** Requirements **
Swap "screenshot" for "image" throughout the records below and write them out again with nothing else changed. Leave the pictures out.

* Begin Raw data *

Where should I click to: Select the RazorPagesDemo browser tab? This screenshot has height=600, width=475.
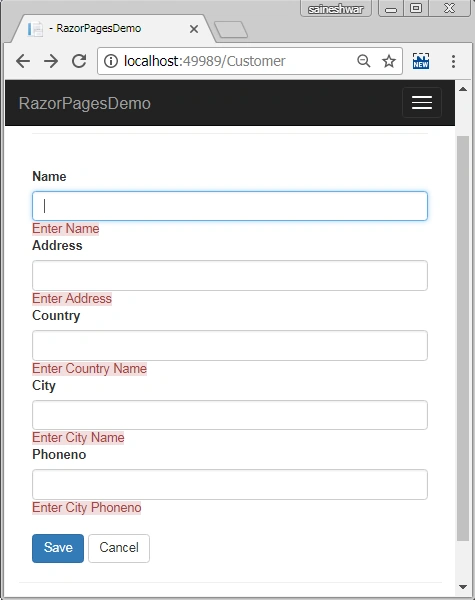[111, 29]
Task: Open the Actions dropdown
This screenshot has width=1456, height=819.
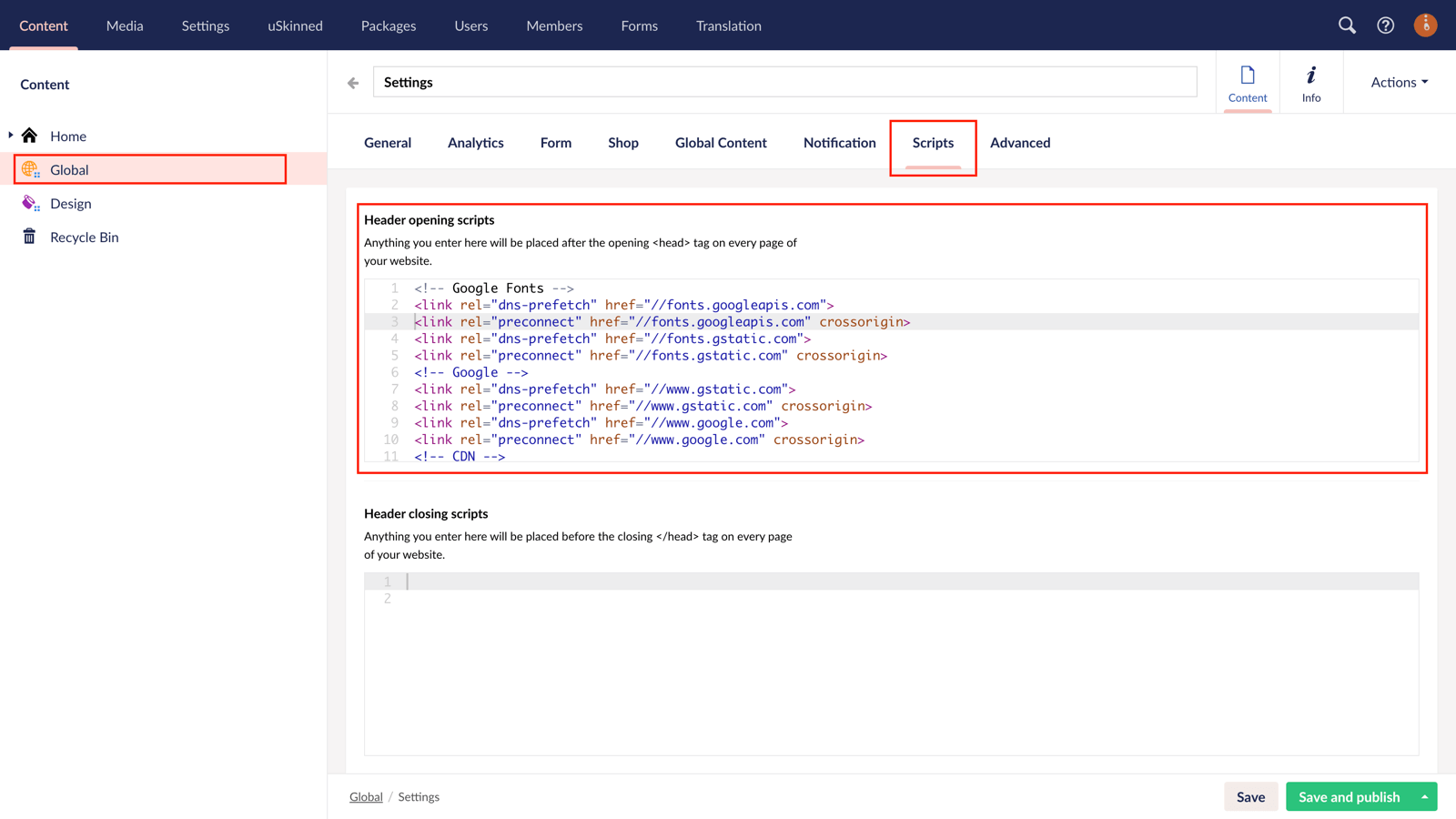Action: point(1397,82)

* End Raw data *

** Task response **
Where should I click to: Select the RazorPagesDemo browser tab? This image has height=600, width=475.
[111, 29]
Task: Open the Actions dropdown
This image has width=1456, height=819.
Action: point(1397,82)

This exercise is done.